*Exercise instructions:*
Swap "Select" for "Choose" in everything from the line containing "Click Ответить under Наталія Скорик's comment" down to the line containing "pyautogui.click(x=76, y=361)". Give back only those lines, with nothing else changed.

*Input records:*
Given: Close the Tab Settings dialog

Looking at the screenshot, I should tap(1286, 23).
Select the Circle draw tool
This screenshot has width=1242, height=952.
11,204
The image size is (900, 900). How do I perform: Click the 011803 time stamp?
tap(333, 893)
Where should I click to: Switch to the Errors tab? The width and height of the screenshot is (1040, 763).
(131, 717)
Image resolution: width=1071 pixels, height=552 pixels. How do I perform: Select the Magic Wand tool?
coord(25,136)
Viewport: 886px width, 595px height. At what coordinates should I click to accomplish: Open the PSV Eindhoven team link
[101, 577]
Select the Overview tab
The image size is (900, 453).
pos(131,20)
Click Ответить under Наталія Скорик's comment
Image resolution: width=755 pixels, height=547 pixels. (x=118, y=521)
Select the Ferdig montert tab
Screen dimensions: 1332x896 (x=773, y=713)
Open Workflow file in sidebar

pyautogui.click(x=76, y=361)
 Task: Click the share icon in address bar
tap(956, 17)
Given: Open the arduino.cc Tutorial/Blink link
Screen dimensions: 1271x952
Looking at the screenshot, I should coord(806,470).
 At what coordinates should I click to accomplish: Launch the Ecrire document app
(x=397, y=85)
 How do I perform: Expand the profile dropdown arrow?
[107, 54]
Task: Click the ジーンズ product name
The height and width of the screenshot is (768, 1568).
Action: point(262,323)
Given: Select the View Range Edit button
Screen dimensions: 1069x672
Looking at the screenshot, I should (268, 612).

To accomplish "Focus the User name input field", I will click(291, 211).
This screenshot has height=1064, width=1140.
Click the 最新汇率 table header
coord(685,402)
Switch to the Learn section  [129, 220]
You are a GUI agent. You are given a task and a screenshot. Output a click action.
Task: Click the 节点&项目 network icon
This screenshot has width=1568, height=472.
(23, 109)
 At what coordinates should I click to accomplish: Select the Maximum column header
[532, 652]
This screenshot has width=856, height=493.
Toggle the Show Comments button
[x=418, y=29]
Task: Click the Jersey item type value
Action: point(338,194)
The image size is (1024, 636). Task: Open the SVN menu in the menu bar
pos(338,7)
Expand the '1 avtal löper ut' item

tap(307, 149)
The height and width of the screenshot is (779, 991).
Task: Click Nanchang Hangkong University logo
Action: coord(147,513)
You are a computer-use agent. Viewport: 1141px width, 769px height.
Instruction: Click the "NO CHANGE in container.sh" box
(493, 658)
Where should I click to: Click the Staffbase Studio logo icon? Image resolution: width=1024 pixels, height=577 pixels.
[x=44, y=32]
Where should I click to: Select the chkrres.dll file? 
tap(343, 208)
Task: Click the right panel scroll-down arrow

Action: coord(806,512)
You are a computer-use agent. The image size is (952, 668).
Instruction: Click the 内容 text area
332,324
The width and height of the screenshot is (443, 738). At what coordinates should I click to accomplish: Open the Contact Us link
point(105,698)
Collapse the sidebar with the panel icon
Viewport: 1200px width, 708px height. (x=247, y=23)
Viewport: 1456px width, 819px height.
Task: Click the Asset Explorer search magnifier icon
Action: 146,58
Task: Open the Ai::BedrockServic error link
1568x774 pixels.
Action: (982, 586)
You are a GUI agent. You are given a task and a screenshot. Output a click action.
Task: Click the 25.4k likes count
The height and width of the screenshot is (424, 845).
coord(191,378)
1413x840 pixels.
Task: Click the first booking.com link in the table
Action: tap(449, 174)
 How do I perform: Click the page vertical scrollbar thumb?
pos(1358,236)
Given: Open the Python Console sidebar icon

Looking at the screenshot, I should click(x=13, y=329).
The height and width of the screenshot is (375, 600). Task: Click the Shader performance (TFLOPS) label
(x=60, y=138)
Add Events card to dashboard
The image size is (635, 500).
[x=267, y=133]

*Response:*
Click Ответить under Наталія Скорик's comment
Image resolution: width=755 pixels, height=547 pixels. (x=118, y=521)
Choose the Ferdig montert tab
Screen dimensions: 1332x896 (x=773, y=713)
Open Workflow file in sidebar

pyautogui.click(x=76, y=361)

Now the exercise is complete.